Se pinta joven porque se supone que los jóvenes no muestran un excesivo amor a la riqueza y son descuidados con ésta. La ropa rasagada de ir por la vida como un pedigüeño, y la gorra verde, porque en algunos paises antiguamente se obligaba a los deudores a llevarla como símbolo de perpetua infamia.
Las cadenas en pies y cuello hace alusión a este castigo que se imponía en la antigua Roma, sin que pudiera esta atadura pesar menos de quince libras. A veces se les castigaba con la pena capital, o si no, se les vendía. Incluso, si los acreedores eran varios, podían hacer pedazos al deudor si así lo deseaban, aunque dicen que jamás se empleó dicha pena: mejor un deudor vivo y esclavo, que un deudor muerto y una deuda incobrable.
También puede leerse según Tito Livio, que los deudores se entregaban como siervos a sus acreedores, pudiendo ser atados y azotados por éstos. Otros autores, como Dionisio de Halicarnaso, añade que no sólo los deduores, sino también sus hijos, pasaban al servicio de los acreedores.
Se incluye la liebre por ser un animal asustadizo, como el deudor ante el cúmulo de citaciones, y porque éste, al igual que la liebre, se pone en fuga cuando intuye el peligro.
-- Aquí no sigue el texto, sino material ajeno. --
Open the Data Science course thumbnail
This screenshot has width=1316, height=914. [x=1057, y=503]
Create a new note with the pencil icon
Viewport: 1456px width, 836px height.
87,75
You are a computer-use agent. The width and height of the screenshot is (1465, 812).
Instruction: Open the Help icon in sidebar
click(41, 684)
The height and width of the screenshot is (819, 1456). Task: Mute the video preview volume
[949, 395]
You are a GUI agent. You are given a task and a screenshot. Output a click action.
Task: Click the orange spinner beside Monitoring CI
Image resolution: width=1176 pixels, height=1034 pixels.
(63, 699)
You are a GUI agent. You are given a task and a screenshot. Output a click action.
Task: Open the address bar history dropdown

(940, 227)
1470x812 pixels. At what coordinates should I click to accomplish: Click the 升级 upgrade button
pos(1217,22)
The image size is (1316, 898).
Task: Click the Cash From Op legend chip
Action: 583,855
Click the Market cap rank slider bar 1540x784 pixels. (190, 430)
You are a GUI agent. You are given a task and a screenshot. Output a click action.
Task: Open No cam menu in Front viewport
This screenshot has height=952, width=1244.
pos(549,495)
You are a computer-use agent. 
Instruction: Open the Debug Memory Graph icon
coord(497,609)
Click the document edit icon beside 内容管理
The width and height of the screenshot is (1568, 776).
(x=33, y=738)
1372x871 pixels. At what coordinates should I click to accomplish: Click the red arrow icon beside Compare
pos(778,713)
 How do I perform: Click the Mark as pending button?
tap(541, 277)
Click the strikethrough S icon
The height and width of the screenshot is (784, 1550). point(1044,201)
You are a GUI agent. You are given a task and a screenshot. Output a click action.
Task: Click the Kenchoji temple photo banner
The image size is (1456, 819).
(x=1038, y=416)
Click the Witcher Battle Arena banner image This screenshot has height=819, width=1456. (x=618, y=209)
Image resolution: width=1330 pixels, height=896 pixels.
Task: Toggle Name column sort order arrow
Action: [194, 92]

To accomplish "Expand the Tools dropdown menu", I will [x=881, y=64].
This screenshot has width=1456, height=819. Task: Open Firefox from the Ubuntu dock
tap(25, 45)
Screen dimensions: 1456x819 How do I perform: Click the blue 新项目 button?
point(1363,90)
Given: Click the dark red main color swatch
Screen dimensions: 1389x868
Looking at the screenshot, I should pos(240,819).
La cesta en la boca y la fusta con bolas de plomo expresan los castigos que se le infligían.
¿Y cómo representamos hoy las deudas, que ahogan tanto al estado como a particulares? Se me ocurren varias opciones: piedras atadas al cuello, ahogamiento y asfixia, agencias de calificación, tarjetas visa, trajes y corbatas, bancos, colas del servicio de empleo, tranquimazín, ropa raída, desahucios, las columnas del Partenon, el FMI, el Parlamento europeo y sus ”que viene el coco, dame tus libertades civiles y te protegeré”…
Víctimas de la estafa y la apriencia, avariciosos sin escrúpulos, inocentes sin recursos, los símbolos transmiten ahora un nuevo mensaje: nadie escapa.